The department proposes that 75% of its budget go to Medical Services Premiums, 7% to the Office of Community Living, and 8% to Behavioral Health Community Programs. 

HCPF plans to use $262 million for provider rate increases, which includes a 0.5% across-the-board provider rate increase. Colorado Medicaid will also eliminate copays for its members in 2023. The funding will also rebalance provider rates based on the annual rate review cycle, addressing critical needs for Nursing Home and Home and Community-Based providers, targeted incentive payments for rural hospitals, and advancing birthing equity.  

An additional $8.67 million will go to support primary care medical providers’ transition to value-based payments with up-front reimbursement for care expenses. Under the department’s value-based payment methodology, providers will have the option of receiving at least 25% of their revenue up front to allow for increased investment in care improvement.

The department outlined how it plans to meet the governor’s goal of reaching 250,000 Coloradans served by primary care providers utilizing alternative payment models (APMs). The actions include amending contracts with Regional Accountable Entities (RAEs) to promote provider participation in the APM by mid-year and ongoing stakeholder outreach and engagement. 

HCPF will also complete its compliance review of Colorado hospitals on price transparency and launch the state’s hospital price comparison tool by midyear. 

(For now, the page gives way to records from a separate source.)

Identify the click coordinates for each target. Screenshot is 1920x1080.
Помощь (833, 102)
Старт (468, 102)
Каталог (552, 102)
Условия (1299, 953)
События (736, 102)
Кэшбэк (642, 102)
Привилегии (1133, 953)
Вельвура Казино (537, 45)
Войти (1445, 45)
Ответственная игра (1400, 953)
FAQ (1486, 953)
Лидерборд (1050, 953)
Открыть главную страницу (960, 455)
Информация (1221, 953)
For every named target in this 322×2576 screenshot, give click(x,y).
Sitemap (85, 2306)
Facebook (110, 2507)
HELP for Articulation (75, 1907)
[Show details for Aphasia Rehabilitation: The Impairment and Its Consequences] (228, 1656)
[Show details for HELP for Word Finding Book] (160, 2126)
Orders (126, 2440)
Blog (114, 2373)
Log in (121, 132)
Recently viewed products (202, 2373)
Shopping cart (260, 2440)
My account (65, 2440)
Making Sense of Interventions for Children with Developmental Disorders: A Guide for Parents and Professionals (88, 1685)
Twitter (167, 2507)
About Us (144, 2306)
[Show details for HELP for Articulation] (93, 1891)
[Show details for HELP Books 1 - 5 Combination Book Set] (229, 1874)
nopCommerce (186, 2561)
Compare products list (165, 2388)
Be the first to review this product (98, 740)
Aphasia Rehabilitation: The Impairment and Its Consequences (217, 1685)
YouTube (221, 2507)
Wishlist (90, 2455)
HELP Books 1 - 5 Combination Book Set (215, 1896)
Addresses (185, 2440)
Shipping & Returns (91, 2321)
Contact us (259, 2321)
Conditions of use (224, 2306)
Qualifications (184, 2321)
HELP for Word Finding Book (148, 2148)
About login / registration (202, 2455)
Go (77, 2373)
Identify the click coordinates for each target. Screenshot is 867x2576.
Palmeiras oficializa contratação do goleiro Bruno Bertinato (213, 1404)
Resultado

JHC members also heard from the Department of Human Services (DHS) and the Behavioral Health Administration (BHA) on Thursday. DHS is seeking $2.3 billion in total funding, $1.1 billion coming from the general fund. DHS proposed allocating 33% of its request to the Office of Children, Youth, and Families, 11% to the Office of Adult, Aging, and Disability Services, and 12% to the BHA. 

BHA Commissioner Dr. Morgan Medlock spoke to the progress made last year toward building an “equitable behavioral health ecosystem”. 

“First of all, we are glad to have continued funding of the I Matter program which is free therapy for every young person in our state, up to six sessions,” Medlock told committee members. “As I mentioned, we also released $130 million roughly one month ago in grant opportunities and we’re going to be awarding those opportunities on a rolling basis.

With that we also released something called the Community Assessment Toolkit, which supports local leaders in thinking about equity considerations as they apply for these dollars. We are going to emphasize not just awarding funds to the person who writes the best grant, but thinking about the projects that promote equity and truth.”

Medlock said the BHA will release its strategic plan on providing a “whole person health continuum” in Colorado on January 31st. The BHA’s FY 2023-24 budget request proposed $25M to address gaps in the behavioral health continuum of care for local communities, as well as $34M specifically for children, youth, and families.